2018年11月26日、東京・大手町にて自然災害リスクセミナー「自然災害研究の最前線 ~異常気象を理解し、気象災害に備える~」を開催しました。今年は、平成30年7月豪雨や台風21号、24号をはじめ、多くの気象災害に見舞われたこともあって各方面のご関心も高く、当日は260名以上の方にご参加いただき、大変盛況なセミナーとなりました。
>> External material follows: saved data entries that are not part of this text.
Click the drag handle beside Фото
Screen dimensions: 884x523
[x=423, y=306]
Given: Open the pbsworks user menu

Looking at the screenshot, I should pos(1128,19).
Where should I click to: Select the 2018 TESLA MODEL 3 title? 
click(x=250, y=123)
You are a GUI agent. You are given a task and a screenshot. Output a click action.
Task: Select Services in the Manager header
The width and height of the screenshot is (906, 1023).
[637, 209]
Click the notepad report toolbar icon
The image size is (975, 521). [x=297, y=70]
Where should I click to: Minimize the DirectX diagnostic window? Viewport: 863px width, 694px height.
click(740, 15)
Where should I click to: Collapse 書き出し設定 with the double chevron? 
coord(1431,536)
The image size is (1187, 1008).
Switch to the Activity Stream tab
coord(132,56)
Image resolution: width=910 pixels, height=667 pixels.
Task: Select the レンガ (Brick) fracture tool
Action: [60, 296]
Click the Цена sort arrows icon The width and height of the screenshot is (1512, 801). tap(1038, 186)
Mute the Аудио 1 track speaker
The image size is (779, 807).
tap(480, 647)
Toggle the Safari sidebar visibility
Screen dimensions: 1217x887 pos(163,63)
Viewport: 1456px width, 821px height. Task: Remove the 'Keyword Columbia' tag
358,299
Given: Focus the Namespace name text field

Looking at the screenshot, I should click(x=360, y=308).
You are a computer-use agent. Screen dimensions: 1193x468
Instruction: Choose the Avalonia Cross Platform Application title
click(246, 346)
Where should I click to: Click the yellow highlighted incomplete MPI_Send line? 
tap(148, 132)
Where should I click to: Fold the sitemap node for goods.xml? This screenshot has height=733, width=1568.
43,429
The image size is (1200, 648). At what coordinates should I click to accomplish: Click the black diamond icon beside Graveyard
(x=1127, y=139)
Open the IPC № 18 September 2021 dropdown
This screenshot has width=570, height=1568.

以下、講演の概要をご紹介いたします。

開催日時・会場

会場の様子

会場の様子

  • 日 時
    2018年11月26日(月)13:30~17:00
  • 会 場
    経団連会館国際会議場
  • 主 催
    株式会社東京海上研究所、東京海上日動火災保険株式会社

講演等の概要

基調講演地球温暖化がもたらす極端気象の増加
東京大学大気海洋研究所 教授・副所長 木本 昌秀 氏
木本 昌秀 氏

講演内容

IPCC報告書でも示されているとおり、地球温暖化は進行中であり、日本の年平均気温は100年で1.2℃近く上昇している。気温が1℃上昇するごとに大気中の水蒸気量は7%増加することになり、今夏の豪雨にはこの温暖化の寄与があったと考えられる。今後、温暖化が進行すれば、より極端な降雨現象の発生頻度が増加し、強い台風の割合も増えることが予想される。温暖化の進行を止めるにはゼロエミッションの早急な実現が必要であることをあらためて認識すべきである。災害への備えという点では、近年、気象予報も高度化してきており、それらを日頃から活用することが重要となる。

講演①異常気象による災害リスクを気象情報で軽減する
気象庁地球環境・海洋部気候情報課長 前田 修平 氏
前田 修平 氏

講演内容

平成30年7月豪雨やその後の猛暑では、大気・海洋の自然変動に加えて、温暖化による気温の上昇と水蒸気量の増加も寄与した。21世紀末には猛暑日数は20世紀末より全国平均で約20日増え、大雨の頻度も増加すると想定される。一方、気象庁は、利用者の意思決定に使いやすく、避難に直結する情報の提供を進めており、2週目の予測の精度も上がっている。地球温暖化と、それにより高まる災害リスクに対しては、気象情報を活用した適応が重要。気象庁も、来年には2週間気温予報を開始するなど、予測の高度化や使いやすい情報の提供を通じて、気象災害リスク軽減の取組を進めていく。

講演②龍ケ崎市の気象災害への備え
~取組の現状、課題及び今後の展望~
龍ケ崎市長 中山 一生 氏
中山 一生 氏

講演内容

龍ケ崎市では、過去の災害の経験から、災害による被害をゼロにするための取組を進めている。具体的には、専任の危機管理監の設置、気象予報士活用モデル事業とそれに続く気象防災アドバイザーの委託事業、空振りを恐れない避難勧告等の発令、マイ・タイムライン策定などであり、これらの防災・危機管理の取組は、他の自治体においても有用と考えられる。避難勧告・避難指示を行っても、過去の経験を踏まえて「避難をしない」という判断をする住民も多く、新しいステージに入った気象災害に対応するためには、住民ひとりひとりに合った「マイ・タイムライン」の作成が重要である。